That said, it bears repeating that Vastra and Jenny are awesome, and I really look forward to seeing Neve McIntosh and Catrin Stewart reprise their roles again.  Others have already suggested giving them their own spin-off.  I do not know if they are ready to get an ongoing series, but definitely give them a miniseries or one-off special, at the very least.

(We are told by Simeon that many in Victorian London suspect Vastra and Jenny have inspired Arthur Conan Doyle to create Sherlock Holmes and Dr. Watson.  I would like to see an encounter between the author and the Sapphic detectives.  If anything, it would officially bring Conan Doyle into the Doctor Who television universe, as the novel Evolution by John Peel showed him meeting the Fourth Doctor and Sarah Jane Smith.)

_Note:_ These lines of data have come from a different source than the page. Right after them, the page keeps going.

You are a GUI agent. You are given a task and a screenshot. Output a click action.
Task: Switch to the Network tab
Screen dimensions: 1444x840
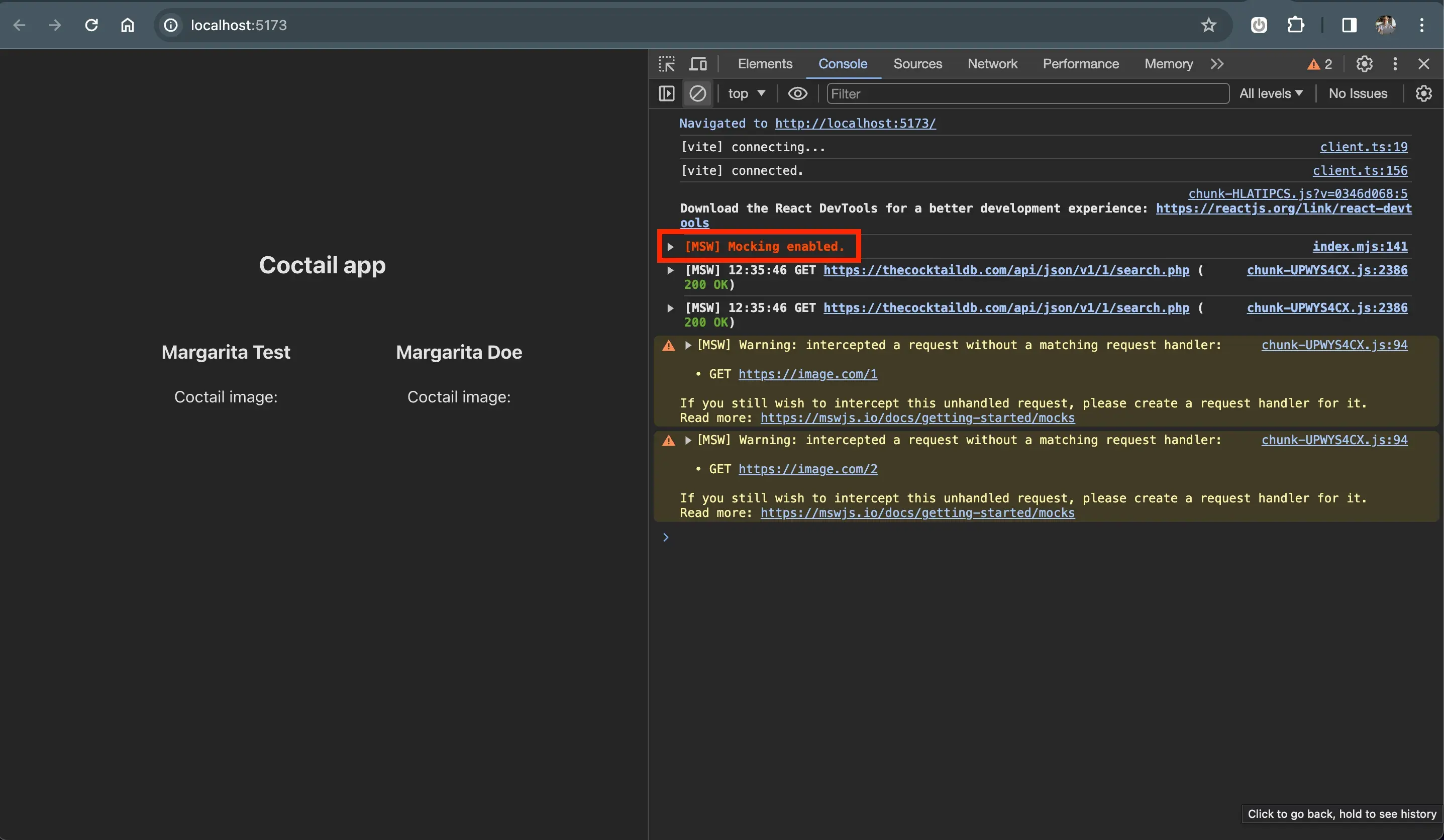992,64
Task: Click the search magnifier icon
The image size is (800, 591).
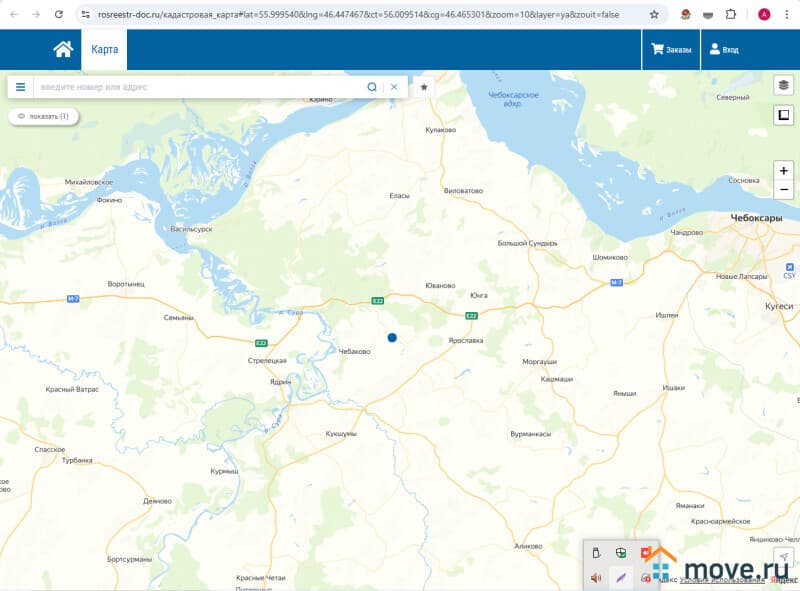Action: coord(372,87)
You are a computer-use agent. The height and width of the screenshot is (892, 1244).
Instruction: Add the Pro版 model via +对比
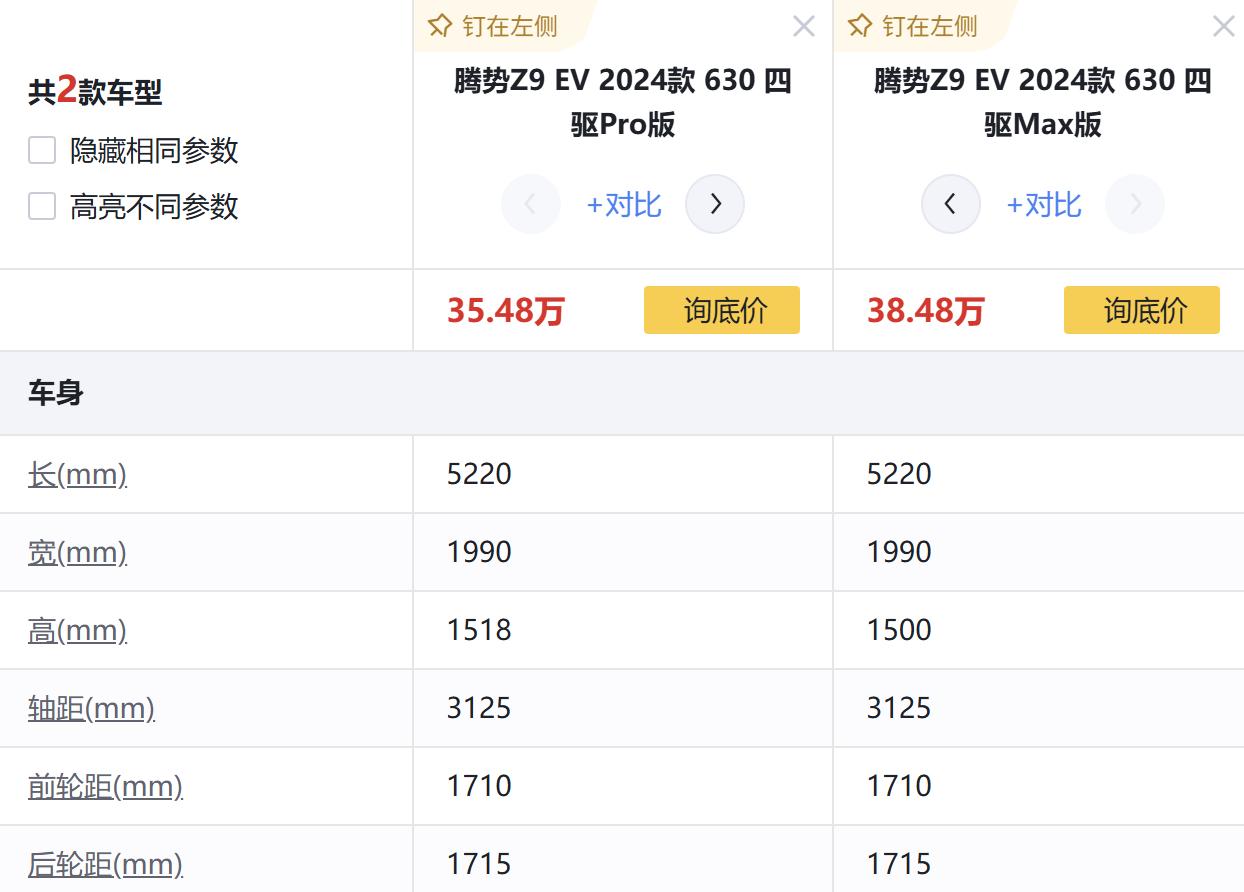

I was also impressed with Matt Smith’s performance in “The Snowmen.”  We have become so familiar with the character of the Doctor over the decades that it can be easy to forget that he is an alien being with certain negative qualities, and has the capacity to be quite unlikable.  The aloof, disinterested figure we see in “The Snowmen” really brings to mind William Hartnell’s initial characterization of the Doctor when we first met him back in the first season of Doctor Who.  Smith ably channels this darker aspect of the Doctor’s side.  It really ties in well with some of the other things done with the Eleventh Doctor, such as in “A Town Called Mercy,” where Amy pointed out how detrimental it is for him to travel alone for too long.

Jenna-Louise Coleman makes her debut as the Doctor’s new traveling companion Clara… sort of.  Viewers, but not the Doctor, saw that Clara is seemingly the same person as Oswin Oswald, the woman whose voice he heard throughout “Asylum of the Daleks,” and who sacrificed herself in the far future to defeat the Doctor’s arch-enemies.  Spoiler alert: Clara dies again, this time in 1892.  The Doctor, seeing her full name on her tombstone, realizes the two were one and the same.  It seems Clara somehow exists in multiple points throughout time & space, and the Doctor resolves to find her again.  Once again, as with “Asylum,” there is obviously so much more to Clara than she appears to be, and it looks like this is going to be a thread running through the remainder of the season in 2013.

Along with the rather convenient resolution that I mentioned above, I felt the weakest aspect of “The Snowmen” was Dr. Simeon.  The casting Richard E. Grant, a really fantastic actor, was a missed opportunity.  He does little more than stand around looking morose and ominous as Simeon.  There were the occasional hints that there was more to the character than just that, but Grant was unfortunately never given the opportunity to develop any of them.

Oh, yes, one last thing.  Throughout “The Snowmen” we see that Simeon is in charge of some sort of institute with the initials G.I.  It’s never explained what that stands for until the very end, when the Doctor looks at one of Simeon’s business cards.  G.I. = Great Intelligence.  I think I must have blurted out a “Holy shit” when that came on the screen.  The Great Intelligence was the villain from a pair of Patrick Troughton Doctor Who serials aired in the late 1960s, “The Abominable Snowmen” and “The Web of Fear.”  Suddenly it all made sense: the alien consciousness controlling events, the obsession with snowman-related servants, the wildly impractical plan to invade Earth.  Yes, all the earmarks of the Second Doctor’s old foe from those two stories.  I really should have seen it coming!

Anyway, while it was not an unqualified success by any means (I think Moffat was attempting to juggle too many balls at once) “The Snowman” was still quite good.  It effectively sets up some intriguing subplots for the next several episodes, gives us a look at a different side of the Doctor, and reintroduces Madame Vastra & Jenny.  On that last note, the pair is apparently going to be back in at least one more episode in 2013, if not more.  Looking forward to it.